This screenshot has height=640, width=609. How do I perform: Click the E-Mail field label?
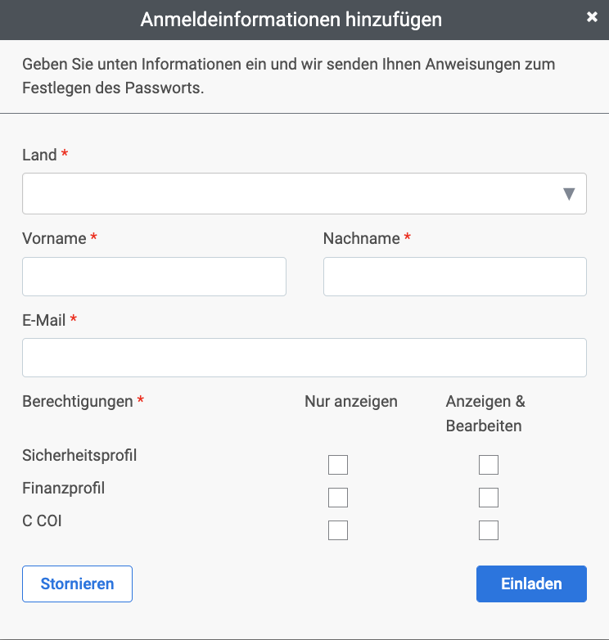tap(43, 320)
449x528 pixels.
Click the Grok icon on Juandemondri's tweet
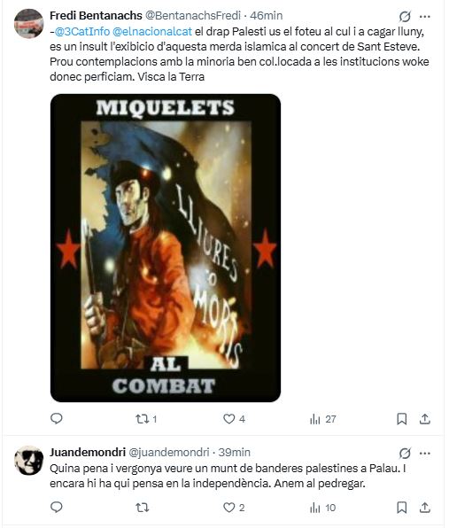[x=405, y=454]
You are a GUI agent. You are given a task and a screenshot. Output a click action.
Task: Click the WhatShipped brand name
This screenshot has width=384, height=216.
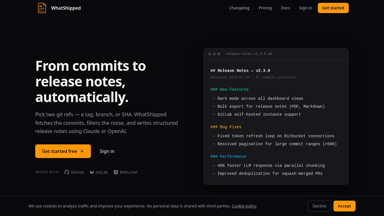(x=66, y=8)
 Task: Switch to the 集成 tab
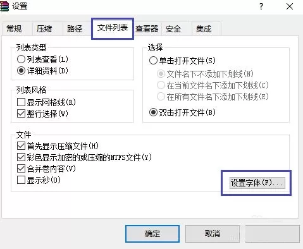point(204,28)
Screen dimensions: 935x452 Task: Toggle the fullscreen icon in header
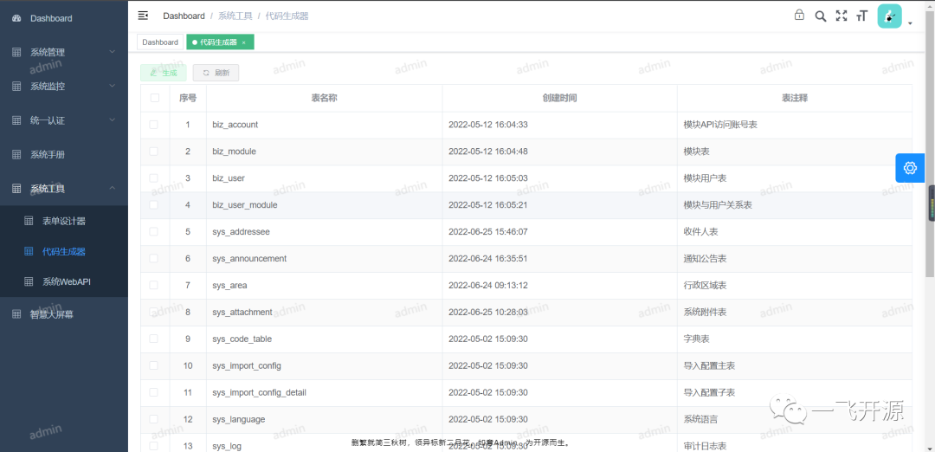point(842,16)
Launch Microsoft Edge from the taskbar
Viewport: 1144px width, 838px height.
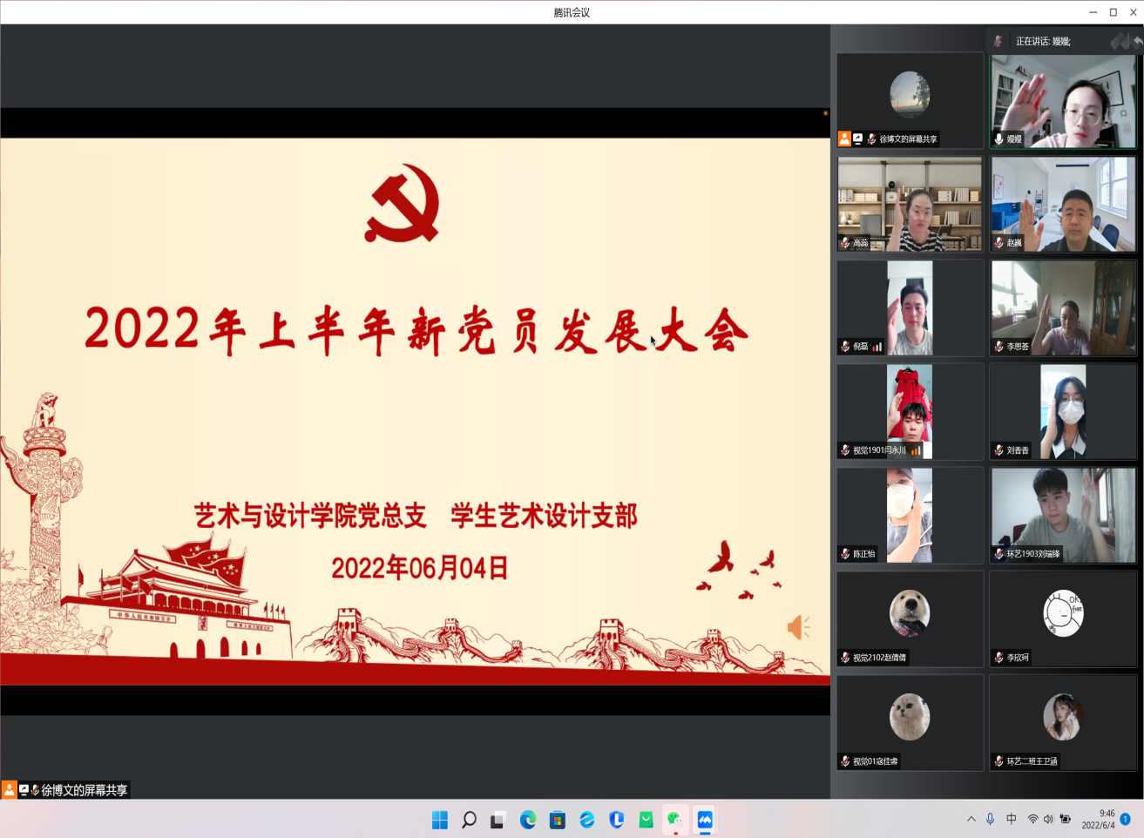click(x=528, y=820)
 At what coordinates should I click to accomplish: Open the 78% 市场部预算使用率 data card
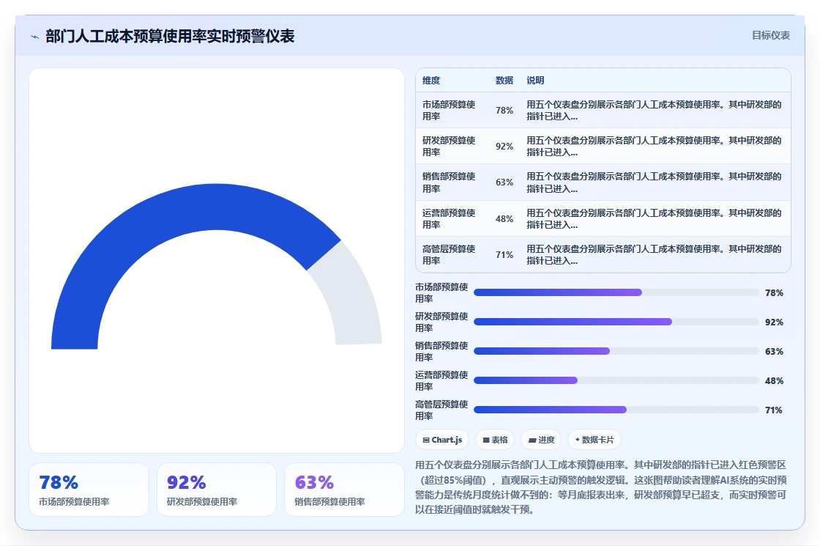89,490
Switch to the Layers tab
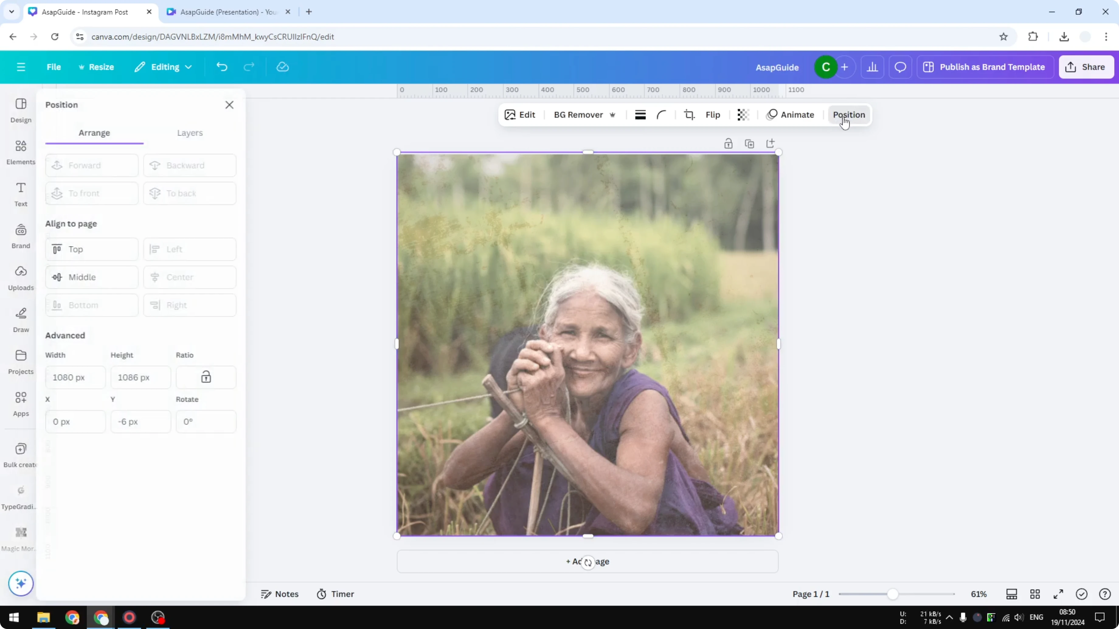This screenshot has width=1119, height=629. (190, 133)
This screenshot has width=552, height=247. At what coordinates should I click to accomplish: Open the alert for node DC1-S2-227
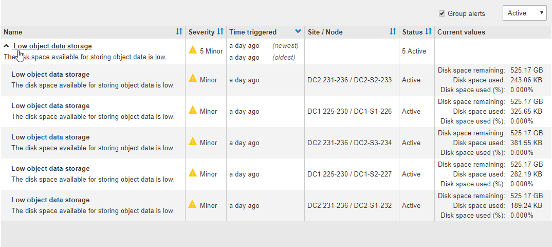click(x=50, y=169)
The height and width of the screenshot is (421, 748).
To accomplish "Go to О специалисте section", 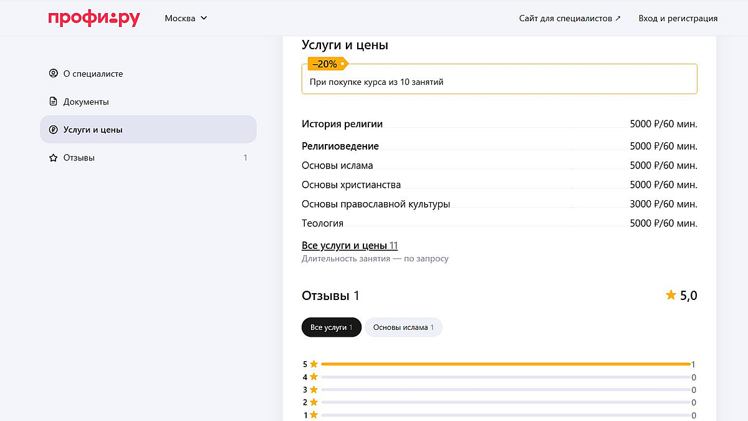I will [x=93, y=74].
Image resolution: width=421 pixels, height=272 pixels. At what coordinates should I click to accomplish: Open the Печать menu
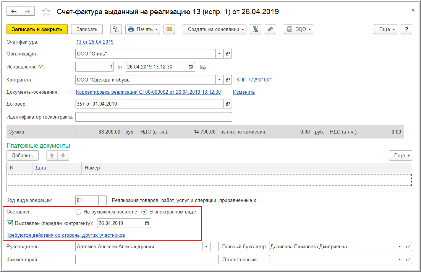[142, 29]
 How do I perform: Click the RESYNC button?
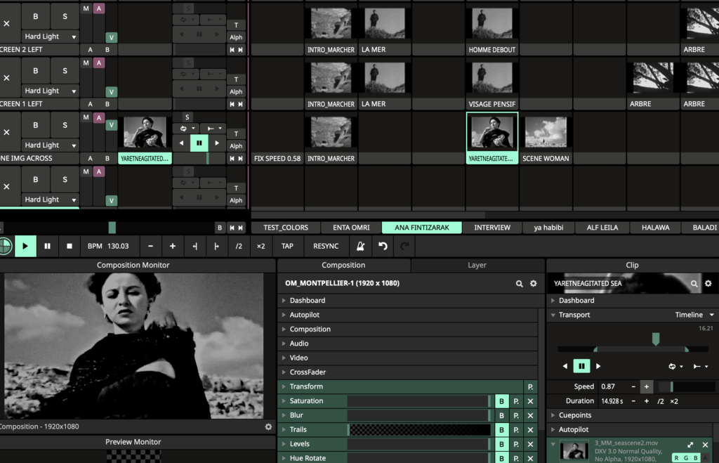tap(326, 247)
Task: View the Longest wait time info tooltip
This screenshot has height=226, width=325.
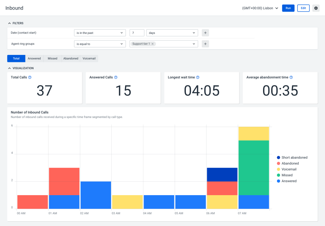Action: click(x=198, y=77)
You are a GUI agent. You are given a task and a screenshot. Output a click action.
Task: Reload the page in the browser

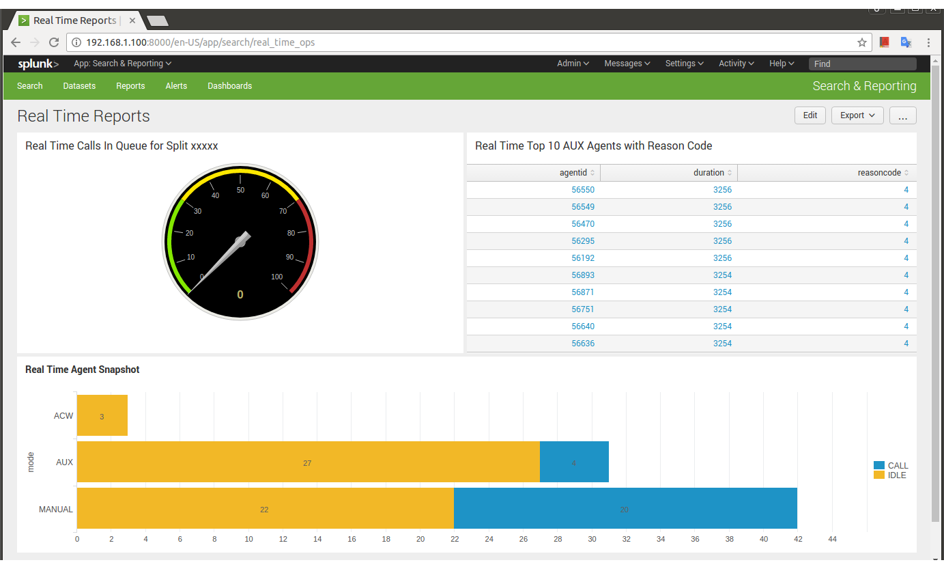pos(54,42)

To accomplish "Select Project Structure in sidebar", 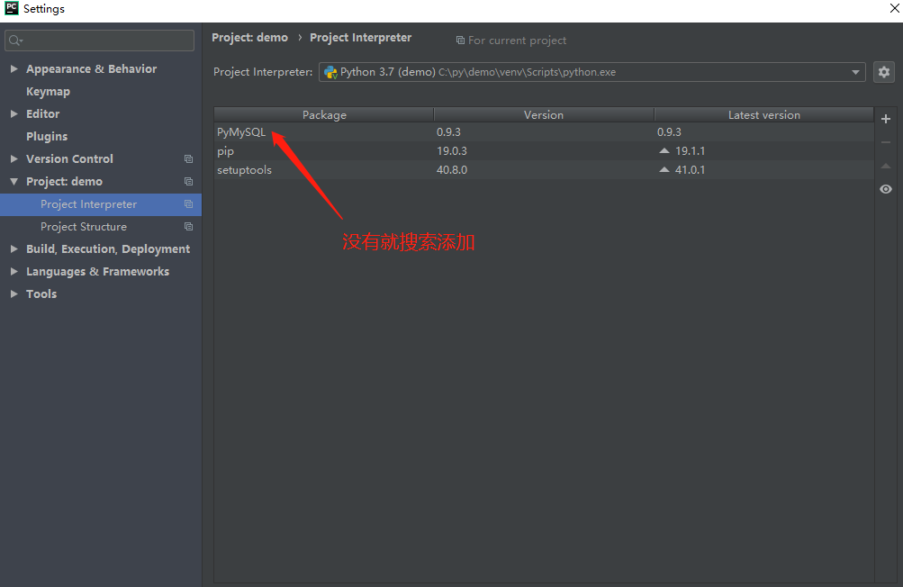I will 84,227.
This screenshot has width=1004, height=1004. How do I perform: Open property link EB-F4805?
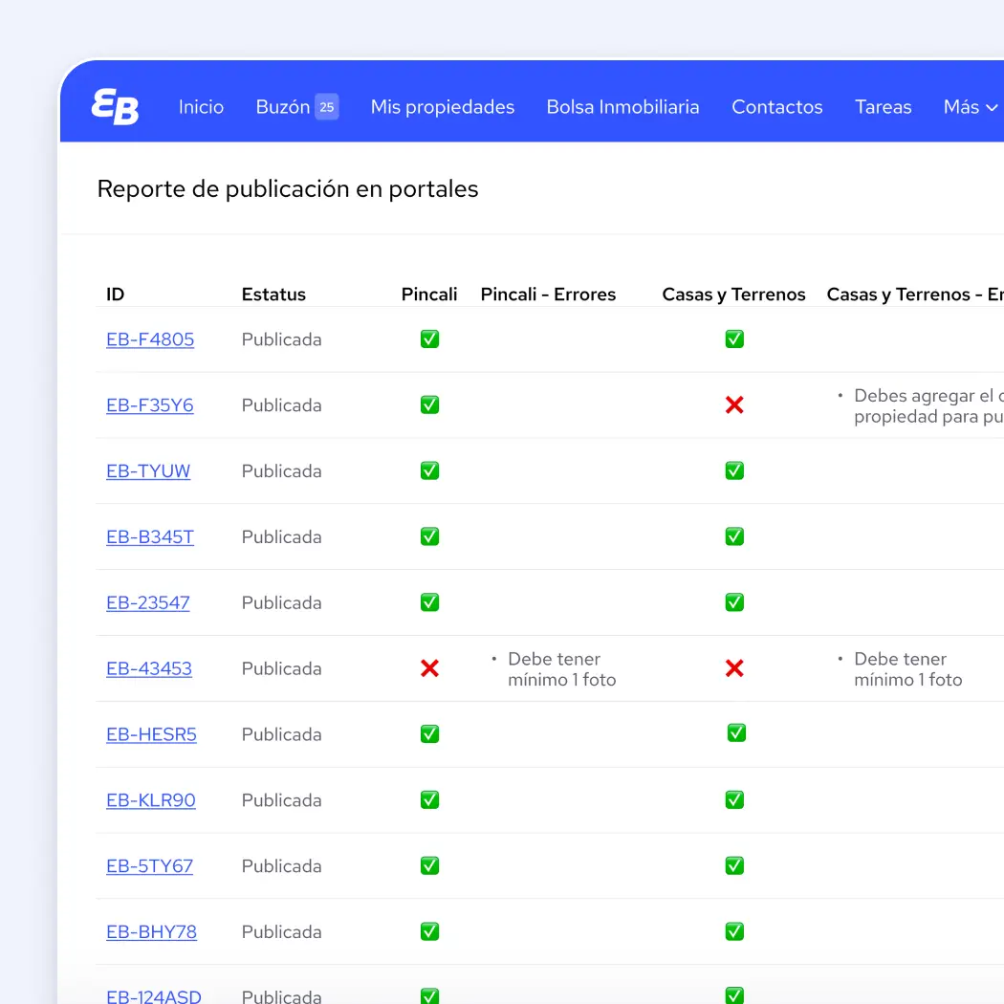[x=150, y=339]
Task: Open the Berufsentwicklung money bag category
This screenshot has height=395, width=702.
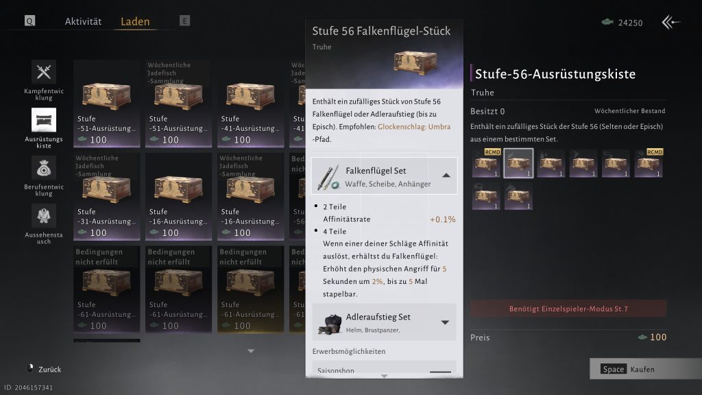Action: click(x=43, y=168)
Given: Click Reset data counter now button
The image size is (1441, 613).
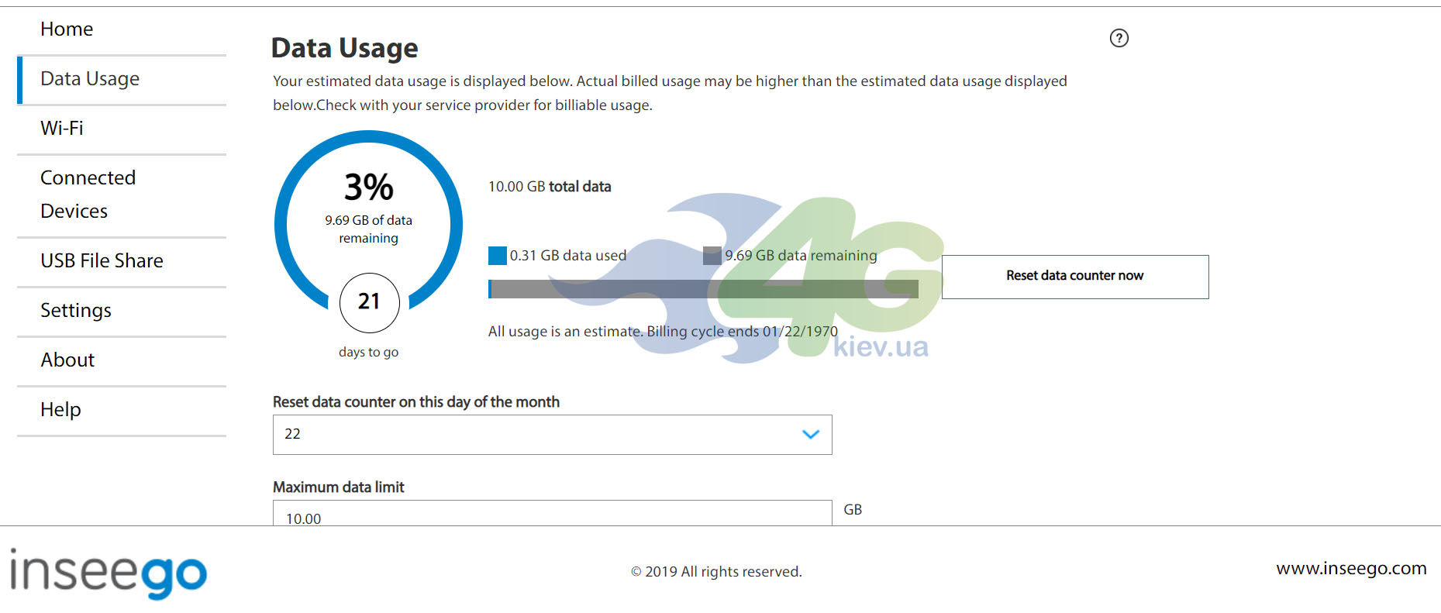Looking at the screenshot, I should click(1075, 277).
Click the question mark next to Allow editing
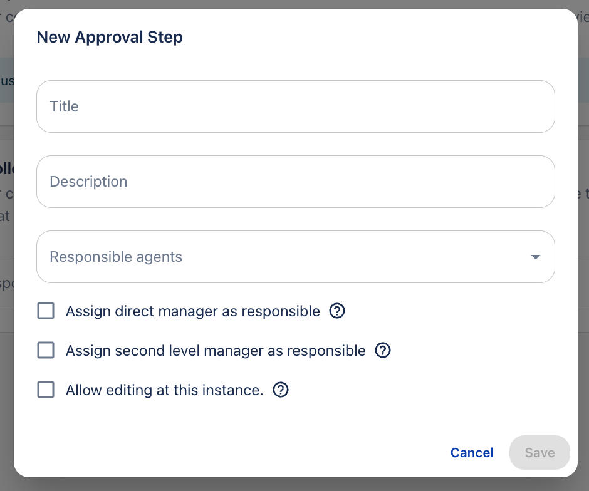The height and width of the screenshot is (491, 589). pyautogui.click(x=281, y=390)
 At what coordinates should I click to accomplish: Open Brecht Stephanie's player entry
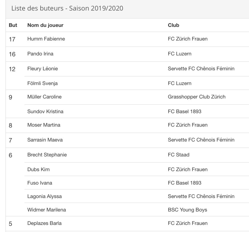coord(47,155)
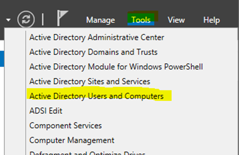Choose Defragment and Optimize Drives entry
This screenshot has width=239, height=155.
click(87, 153)
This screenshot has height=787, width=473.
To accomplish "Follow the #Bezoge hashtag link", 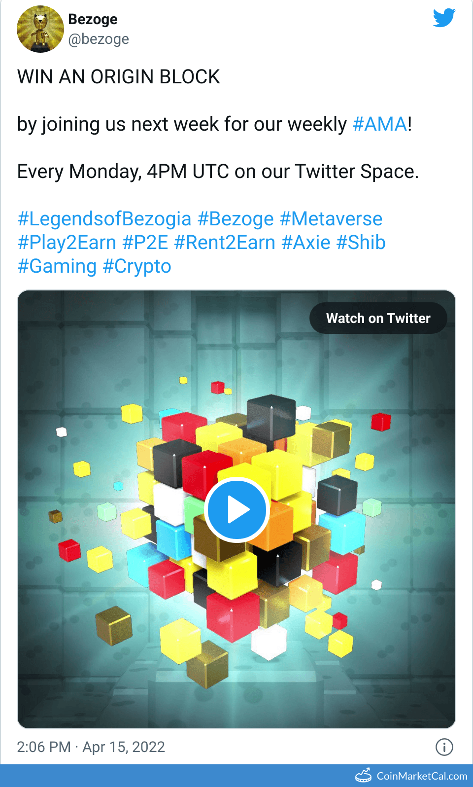I will [236, 219].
________________
Could you convert the records starting at the line containing "How do I perform: Click the RESYNC button?" and ending at the line containing "Action: click(x=198, y=77)", both lines included, into a Markdown table with the columns Row and Record line? Skip any blank lines and leave the pictures out.

**Finished exercise**:
| Row | Record line |
|---|---|
| 1 |  How do I perform: Click the RESYNC button? |
| 2 | tap(326, 247) |
| 3 | Task: View the Longest wait time info tooltip |
| 4 | This screenshot has height=226, width=325. |
| 5 | Action: click(x=198, y=77) |